# Activity
Repeat exactly, and only, the lines from the one containing "744x1612 pixels." through the last line of the data below.

Record extracts below:

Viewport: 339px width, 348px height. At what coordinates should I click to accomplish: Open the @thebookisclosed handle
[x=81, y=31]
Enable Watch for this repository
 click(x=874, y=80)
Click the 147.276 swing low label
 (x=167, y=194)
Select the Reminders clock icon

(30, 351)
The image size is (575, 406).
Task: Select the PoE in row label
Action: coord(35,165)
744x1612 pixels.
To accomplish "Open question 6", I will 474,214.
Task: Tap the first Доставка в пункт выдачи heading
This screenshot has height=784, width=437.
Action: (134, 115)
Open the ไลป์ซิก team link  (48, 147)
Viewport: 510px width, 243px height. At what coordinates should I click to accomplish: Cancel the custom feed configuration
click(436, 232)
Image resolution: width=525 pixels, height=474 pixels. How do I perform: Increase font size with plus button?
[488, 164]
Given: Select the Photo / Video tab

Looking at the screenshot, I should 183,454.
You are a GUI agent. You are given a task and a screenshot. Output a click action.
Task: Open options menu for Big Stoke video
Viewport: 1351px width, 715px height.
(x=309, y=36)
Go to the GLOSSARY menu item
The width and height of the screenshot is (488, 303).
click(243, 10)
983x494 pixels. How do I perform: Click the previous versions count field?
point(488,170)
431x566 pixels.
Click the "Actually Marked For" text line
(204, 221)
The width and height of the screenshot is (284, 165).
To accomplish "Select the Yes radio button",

End of Record extracts.

# Answer to this problem
744x1612 pixels.
To accomplish "Open question 6", I will 474,214.
Task: Tap the first Доставка в пункт выдачи heading
This screenshot has height=784, width=437.
Action: (134, 115)
Open the ไลป์ซิก team link  (48, 147)
Viewport: 510px width, 243px height. At what coordinates should I click to accomplish: Cancel the custom feed configuration
click(436, 232)
Image resolution: width=525 pixels, height=474 pixels. How do I perform: Increase font size with plus button?
[488, 164]
Given: Select the Photo / Video tab

Looking at the screenshot, I should 183,454.
You are a GUI agent. You are given a task and a screenshot. Output a click action.
Task: Open options menu for Big Stoke video
Viewport: 1351px width, 715px height.
(x=309, y=36)
Go to the GLOSSARY menu item
The width and height of the screenshot is (488, 303).
click(243, 10)
983x494 pixels. How do I perform: Click the previous versions count field?
point(488,170)
431x566 pixels.
Click the "Actually Marked For" text line
(204, 221)
The width and height of the screenshot is (284, 165).
To accomplish "Select the Yes radio button",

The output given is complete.